ACC/Mean transformation
=======================

Input: Sequences transformed with 5PC-scores or any other values. Each entry data
  need to be listed in a single line (no line break). Each line starts with the 
  entry ID followed by the given number of values.  For 5 values, for example:
  ID aa1var1 aa1var2 aa1var3 aa1var4 aa1var5 aa2var1 aa2var2 aa2var3 ...
  
Output types: 
Auto/crosscovariance - calculated as (1/n)Sigma[X(i,t) - X^(i)][X(j,t+k) - X^(j)], 
  where n is the amino acid length, i or j is the variables (i, j = 1, ..., m), 
  t is the amino acid position (t = 1, ..., n-k), k is the lag size (k = 0, ..., k_max, 
  and k_max is the maximum lag size), and X^(i) or X^(j) is the mean of the 
  variable X(i) or X(j), which is calculated as (1/n)Sigma[X(i, t)], where 
  t = 1, ..., n. This is based on the implementation in R/S-plus. Note that k 
  starts from 0.
Standardized auto/crosscovariance (auto/crosscorrelation) - calculated as
  C(k)/C(0), where C(k) is the auto/crosscovariance at the lag size of k as 
  shown above, and C(0) is calculated as sqrt[Sigma[Var(i)*Var(j)].
Wold's ACC - calculated following the original method by Wold et al. (1993, 
  Anal. Chim. Acta 277:239), which is {1/(n - k)}SigmaX(i,t)X(j,t+k), where n is 
  the amino acid length, i or j is the variables (i, j = 1, ..., m), t is the 
  amino acid position (t = 1, ..., n-k), k is the lag size (k = 1, ..., k_max, 
  and k_max is the maximum lag size). Note that k starts from 1.
Mean - calculated as (1/n)Sigma(PCi), where n is the amino acid length and
  i = 1, ..., m (for m variables, 5 for PC5).

Output file format:
[PLS format] this format can be used as the input file for the PLS analysis 
  using R and the provided model file, PLS-ACC.Rdata. The first column includes the
  entry ID followed by ACC values, acc(i, j, k), where i, j = 1, ..., m for m scores, 
  and the lag size of k.
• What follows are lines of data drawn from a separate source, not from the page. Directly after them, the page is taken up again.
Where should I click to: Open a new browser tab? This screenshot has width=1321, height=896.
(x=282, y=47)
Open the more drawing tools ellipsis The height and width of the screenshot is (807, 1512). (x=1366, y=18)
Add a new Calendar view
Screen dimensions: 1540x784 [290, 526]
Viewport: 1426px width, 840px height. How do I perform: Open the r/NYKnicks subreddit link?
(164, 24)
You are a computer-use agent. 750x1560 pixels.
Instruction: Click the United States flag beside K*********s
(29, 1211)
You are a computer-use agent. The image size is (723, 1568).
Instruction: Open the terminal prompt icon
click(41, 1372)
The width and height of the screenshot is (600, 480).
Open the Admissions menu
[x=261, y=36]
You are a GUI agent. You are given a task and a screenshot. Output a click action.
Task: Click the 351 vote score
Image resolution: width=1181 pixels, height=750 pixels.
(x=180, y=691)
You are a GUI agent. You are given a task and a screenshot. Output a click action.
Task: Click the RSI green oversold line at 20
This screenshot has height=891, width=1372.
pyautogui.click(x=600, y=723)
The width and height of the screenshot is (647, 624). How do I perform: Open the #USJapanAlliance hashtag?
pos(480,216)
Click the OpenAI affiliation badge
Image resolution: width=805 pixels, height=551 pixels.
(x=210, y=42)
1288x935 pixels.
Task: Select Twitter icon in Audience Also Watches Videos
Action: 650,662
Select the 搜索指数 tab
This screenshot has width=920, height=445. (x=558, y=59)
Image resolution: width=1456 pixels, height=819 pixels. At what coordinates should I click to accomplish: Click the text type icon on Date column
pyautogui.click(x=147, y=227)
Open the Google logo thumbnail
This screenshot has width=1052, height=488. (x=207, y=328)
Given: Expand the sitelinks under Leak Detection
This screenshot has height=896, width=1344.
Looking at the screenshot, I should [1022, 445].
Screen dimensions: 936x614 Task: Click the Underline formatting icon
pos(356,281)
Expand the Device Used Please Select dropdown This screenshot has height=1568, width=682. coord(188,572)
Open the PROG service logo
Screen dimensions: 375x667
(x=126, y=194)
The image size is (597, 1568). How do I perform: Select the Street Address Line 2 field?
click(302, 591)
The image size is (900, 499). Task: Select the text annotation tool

The order of acc values with m = 2, k = 3 is as follows:
  acc(1,1,1), acc(1,1,2), acc(1,1,3), acc(1,2,1), acc(1,2,2), ..., acc(2,2,1), acc(2,2,2), acc(2,2,3)

[SVM_light format] this can be used as the input file for SVM-light. The 
  format is shown below. Note that the first letter '0' is not the entry name, 
  but it is used to identify the type of each sequence (1 for a positive sample, 
  -1 for a negative sample, or 0 for an unknown sample). In this output, 
  all sequences are assigned with '0'. The following example is for acc values with 
  m = 2, k = 3:

0 1:acc(1,1,1) 2:acc(1,2,1) 3:acc(2,1,1) 4:acc(2,2,1) 5:acc(1,1,2) 6:acc(1,2,2) 7:acc(2,1,2) 8:acc(2,2,2) 9:acc(1,1,3) 10:acc(1,2,3) 11:acc(2,1,3) 12:acc(2,2,3)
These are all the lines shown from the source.